[EXERCISE DIRECTIONS] Your job is to return every line in the data holding the string "League".
** DATASET EXCERPTS follows **
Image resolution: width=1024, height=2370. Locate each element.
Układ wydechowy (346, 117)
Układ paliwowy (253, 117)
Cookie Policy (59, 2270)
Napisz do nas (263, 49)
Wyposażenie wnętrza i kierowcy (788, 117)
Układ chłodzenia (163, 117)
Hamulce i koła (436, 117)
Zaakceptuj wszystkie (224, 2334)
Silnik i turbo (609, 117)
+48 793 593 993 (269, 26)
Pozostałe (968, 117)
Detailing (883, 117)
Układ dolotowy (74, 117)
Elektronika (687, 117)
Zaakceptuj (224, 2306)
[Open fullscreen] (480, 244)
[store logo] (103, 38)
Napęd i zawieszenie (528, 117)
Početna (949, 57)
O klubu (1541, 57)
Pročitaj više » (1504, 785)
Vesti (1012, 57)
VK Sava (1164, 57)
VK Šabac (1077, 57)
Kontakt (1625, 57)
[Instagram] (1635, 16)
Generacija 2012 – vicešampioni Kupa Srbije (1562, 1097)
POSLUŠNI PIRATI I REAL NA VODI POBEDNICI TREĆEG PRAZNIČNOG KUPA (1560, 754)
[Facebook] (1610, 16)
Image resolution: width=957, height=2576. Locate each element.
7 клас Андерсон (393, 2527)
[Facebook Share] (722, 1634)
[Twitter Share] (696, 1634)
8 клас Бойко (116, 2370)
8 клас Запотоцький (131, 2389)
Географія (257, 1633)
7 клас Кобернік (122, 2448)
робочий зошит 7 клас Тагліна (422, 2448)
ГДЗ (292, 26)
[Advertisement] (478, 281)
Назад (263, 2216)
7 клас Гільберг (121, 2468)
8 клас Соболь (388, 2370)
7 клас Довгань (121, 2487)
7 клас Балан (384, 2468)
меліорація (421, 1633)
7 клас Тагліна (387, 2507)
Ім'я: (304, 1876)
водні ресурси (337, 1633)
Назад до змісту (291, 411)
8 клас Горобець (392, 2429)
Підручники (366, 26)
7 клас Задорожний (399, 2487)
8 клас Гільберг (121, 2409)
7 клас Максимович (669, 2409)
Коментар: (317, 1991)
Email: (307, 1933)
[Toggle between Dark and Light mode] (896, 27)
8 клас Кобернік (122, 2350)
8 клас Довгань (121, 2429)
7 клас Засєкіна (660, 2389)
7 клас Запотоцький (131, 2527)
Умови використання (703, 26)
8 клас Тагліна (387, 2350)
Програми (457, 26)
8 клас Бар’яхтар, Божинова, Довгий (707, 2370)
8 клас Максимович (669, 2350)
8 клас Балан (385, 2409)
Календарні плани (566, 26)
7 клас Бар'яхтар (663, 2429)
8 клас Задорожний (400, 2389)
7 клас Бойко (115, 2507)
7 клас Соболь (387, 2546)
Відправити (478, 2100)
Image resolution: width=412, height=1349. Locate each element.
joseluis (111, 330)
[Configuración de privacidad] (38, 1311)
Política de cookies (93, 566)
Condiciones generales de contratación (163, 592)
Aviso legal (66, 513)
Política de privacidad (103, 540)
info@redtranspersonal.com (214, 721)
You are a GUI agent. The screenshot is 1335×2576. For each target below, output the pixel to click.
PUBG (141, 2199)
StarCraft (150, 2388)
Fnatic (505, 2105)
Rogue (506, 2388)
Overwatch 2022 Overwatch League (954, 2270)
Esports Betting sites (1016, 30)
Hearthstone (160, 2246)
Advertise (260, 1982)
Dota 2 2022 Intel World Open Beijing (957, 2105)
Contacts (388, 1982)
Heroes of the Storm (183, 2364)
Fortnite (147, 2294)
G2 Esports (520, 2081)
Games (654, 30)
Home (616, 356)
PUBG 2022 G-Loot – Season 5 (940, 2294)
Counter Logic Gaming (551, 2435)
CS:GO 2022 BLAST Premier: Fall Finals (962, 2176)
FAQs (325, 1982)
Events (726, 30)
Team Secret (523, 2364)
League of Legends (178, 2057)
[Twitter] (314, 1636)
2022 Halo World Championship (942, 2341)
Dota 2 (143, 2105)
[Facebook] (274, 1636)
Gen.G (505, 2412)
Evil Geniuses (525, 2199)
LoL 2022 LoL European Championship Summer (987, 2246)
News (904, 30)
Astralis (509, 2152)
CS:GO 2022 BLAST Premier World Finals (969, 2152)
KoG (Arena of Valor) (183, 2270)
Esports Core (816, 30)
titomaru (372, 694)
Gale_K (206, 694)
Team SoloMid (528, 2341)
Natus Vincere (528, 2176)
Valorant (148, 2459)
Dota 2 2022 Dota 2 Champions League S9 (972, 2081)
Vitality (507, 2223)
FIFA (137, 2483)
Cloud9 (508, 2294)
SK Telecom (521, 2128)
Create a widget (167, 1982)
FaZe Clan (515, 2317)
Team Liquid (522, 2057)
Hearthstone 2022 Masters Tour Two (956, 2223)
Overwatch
** End of DATASET EXCERPTS **
[WRITTEN REPLY]
Overwatch 2022 Overwatch League (954, 2270)
League of Legends (178, 2057)
Dota 2 2022 Dota 2 Champions League S9 (972, 2081)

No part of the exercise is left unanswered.